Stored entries
----------------------------------------

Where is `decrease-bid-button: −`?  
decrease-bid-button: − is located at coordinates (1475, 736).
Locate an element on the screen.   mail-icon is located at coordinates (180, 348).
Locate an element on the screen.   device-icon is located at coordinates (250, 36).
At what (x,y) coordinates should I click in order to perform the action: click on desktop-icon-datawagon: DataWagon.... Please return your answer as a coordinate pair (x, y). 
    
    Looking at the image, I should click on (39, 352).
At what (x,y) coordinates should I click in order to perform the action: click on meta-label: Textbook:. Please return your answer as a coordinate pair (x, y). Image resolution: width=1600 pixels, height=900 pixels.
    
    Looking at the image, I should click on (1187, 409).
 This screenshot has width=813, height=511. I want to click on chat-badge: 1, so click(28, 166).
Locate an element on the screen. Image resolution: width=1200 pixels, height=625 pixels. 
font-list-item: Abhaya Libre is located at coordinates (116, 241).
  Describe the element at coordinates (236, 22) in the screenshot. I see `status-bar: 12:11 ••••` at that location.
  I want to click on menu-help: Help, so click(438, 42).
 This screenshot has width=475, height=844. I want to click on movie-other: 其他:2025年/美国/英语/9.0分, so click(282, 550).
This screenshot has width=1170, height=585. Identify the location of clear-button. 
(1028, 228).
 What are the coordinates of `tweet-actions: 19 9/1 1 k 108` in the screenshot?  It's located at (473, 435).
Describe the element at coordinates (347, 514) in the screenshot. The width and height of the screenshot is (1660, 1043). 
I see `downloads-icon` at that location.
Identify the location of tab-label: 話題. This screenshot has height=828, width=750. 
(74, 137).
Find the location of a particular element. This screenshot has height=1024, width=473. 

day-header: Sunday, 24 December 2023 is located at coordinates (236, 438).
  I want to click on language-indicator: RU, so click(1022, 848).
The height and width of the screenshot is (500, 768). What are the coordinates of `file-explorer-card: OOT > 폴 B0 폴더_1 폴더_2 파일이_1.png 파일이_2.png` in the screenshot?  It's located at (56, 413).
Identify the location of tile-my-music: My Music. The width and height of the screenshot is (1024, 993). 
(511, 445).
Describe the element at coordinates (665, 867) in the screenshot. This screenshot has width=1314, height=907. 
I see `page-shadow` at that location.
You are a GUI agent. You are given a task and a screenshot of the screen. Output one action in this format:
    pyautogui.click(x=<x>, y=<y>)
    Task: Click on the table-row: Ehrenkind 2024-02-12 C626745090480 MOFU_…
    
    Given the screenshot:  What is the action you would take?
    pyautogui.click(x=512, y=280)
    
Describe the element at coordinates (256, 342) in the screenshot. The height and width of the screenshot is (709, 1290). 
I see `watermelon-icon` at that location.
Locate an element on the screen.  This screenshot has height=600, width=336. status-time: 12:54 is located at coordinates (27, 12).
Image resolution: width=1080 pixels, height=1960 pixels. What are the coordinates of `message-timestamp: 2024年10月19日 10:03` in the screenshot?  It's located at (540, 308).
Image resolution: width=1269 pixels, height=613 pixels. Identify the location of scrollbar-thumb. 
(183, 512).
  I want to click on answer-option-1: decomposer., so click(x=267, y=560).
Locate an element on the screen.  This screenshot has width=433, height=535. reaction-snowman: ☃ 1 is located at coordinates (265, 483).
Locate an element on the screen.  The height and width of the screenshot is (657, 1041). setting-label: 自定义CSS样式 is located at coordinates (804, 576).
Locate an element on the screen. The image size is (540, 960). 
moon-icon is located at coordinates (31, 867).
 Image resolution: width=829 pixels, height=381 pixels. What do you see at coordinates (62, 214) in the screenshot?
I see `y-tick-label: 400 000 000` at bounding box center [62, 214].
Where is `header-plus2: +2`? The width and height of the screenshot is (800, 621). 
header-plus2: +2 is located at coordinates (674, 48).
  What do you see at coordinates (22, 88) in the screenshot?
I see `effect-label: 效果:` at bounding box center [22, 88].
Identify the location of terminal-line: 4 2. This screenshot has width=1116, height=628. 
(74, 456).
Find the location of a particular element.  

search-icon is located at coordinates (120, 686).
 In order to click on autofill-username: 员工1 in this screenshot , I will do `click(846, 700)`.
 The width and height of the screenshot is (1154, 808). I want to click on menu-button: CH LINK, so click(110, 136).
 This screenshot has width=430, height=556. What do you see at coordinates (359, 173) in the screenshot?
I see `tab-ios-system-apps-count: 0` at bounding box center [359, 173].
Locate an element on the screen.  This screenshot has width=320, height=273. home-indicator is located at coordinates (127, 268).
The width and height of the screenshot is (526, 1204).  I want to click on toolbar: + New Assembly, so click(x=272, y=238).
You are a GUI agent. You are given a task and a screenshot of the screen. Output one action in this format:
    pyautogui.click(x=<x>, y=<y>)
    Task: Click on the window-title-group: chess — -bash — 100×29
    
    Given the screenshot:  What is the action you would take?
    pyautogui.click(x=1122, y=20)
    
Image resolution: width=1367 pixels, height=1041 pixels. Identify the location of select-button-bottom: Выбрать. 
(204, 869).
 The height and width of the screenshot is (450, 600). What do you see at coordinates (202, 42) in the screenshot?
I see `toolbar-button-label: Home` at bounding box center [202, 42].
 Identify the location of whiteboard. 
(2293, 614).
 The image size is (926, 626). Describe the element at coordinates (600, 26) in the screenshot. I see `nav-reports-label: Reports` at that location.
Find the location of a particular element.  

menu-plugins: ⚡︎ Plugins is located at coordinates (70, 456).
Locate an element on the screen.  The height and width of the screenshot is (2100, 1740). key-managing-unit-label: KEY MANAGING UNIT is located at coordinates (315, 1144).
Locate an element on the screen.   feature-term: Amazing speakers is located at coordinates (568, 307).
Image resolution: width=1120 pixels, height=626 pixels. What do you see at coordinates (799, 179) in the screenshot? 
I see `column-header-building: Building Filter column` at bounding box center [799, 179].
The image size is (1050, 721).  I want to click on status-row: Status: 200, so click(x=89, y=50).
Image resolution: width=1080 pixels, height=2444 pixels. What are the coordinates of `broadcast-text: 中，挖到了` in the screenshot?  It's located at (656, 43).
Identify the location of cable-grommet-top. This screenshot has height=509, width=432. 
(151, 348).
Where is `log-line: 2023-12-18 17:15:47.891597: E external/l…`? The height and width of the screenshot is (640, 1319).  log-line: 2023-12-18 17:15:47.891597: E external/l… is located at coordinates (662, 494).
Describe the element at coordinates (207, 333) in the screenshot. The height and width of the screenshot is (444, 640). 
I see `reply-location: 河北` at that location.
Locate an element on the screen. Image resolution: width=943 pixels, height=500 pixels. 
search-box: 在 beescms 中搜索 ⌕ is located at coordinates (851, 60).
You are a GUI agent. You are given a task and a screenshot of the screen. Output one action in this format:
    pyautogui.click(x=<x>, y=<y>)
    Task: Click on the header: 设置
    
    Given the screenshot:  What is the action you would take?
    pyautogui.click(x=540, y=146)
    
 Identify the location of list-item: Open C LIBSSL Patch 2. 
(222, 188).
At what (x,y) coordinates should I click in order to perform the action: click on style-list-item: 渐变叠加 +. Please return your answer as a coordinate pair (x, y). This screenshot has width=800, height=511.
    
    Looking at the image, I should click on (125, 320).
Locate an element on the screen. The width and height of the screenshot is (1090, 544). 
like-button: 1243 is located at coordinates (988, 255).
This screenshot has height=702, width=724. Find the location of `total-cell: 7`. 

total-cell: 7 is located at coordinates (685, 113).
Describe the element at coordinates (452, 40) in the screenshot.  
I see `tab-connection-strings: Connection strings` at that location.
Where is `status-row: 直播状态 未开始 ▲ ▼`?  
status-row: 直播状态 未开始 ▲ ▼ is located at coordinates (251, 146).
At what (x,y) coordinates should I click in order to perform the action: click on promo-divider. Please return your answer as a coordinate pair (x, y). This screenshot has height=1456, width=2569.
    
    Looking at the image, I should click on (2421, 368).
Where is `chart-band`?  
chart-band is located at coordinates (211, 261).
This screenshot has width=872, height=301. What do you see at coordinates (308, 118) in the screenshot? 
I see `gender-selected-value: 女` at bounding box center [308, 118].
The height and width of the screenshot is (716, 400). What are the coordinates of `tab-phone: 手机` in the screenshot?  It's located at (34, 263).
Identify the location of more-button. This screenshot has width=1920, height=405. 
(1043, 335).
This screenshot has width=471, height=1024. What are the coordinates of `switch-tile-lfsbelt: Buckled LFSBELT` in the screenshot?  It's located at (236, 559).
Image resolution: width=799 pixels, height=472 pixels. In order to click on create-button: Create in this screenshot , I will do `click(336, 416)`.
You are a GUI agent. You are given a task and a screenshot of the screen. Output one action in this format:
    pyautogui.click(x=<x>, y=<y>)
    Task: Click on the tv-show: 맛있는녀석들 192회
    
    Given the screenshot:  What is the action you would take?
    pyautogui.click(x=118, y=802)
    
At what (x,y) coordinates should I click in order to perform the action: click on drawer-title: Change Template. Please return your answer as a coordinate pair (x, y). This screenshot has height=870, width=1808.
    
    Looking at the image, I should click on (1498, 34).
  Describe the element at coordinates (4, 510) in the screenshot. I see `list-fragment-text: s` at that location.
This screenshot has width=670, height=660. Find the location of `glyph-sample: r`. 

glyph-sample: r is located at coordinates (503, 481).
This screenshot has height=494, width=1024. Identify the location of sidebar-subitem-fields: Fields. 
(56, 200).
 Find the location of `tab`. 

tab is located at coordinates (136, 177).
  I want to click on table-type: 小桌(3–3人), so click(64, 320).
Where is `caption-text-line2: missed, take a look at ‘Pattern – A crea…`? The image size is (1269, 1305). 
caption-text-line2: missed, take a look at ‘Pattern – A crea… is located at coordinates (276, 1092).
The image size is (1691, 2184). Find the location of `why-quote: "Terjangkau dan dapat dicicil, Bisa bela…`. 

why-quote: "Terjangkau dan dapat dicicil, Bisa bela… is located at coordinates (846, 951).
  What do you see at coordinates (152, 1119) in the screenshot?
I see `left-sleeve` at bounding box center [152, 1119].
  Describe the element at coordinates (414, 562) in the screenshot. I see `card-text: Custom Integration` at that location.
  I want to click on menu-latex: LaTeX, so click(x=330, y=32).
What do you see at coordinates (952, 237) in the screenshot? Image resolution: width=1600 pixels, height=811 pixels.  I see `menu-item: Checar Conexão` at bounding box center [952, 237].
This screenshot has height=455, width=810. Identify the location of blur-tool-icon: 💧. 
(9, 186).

----------------------------------------

Please arrange the lines from the one containing "Locate an element on the screen. The image" through the one containing "The width and height of the screenshot is (526, 1204).", both included, as a numbered list, leaving out any blank lines.

1. Locate an element on the screen. The image size is (540, 960). 
2. moon-icon is located at coordinates (31, 867).
3.  Image resolution: width=829 pixels, height=381 pixels. What do you see at coordinates (62, 214) in the screenshot?
4. I see `y-tick-label: 400 000 000` at bounding box center [62, 214].
5. Where is `header-plus2: +2`? The width and height of the screenshot is (800, 621). 
6. header-plus2: +2 is located at coordinates (674, 48).
7.   What do you see at coordinates (22, 88) in the screenshot?
8. I see `effect-label: 效果:` at bounding box center [22, 88].
9. Identify the location of terminal-line: 4 2. This screenshot has width=1116, height=628. 
10. (74, 456).
11. Find the location of a particular element.  
12. search-icon is located at coordinates (120, 686).
13.  In order to click on autofill-username: 员工1 in this screenshot , I will do `click(846, 700)`.
14.  The width and height of the screenshot is (1154, 808). I want to click on menu-button: CH LINK, so click(110, 136).
15.  This screenshot has width=430, height=556. What do you see at coordinates (359, 173) in the screenshot?
16. I see `tab-ios-system-apps-count: 0` at bounding box center [359, 173].
17. Locate an element on the screen.  This screenshot has width=320, height=273. home-indicator is located at coordinates (127, 268).
18. The width and height of the screenshot is (526, 1204).  I want to click on toolbar: + New Assembly, so click(x=272, y=238).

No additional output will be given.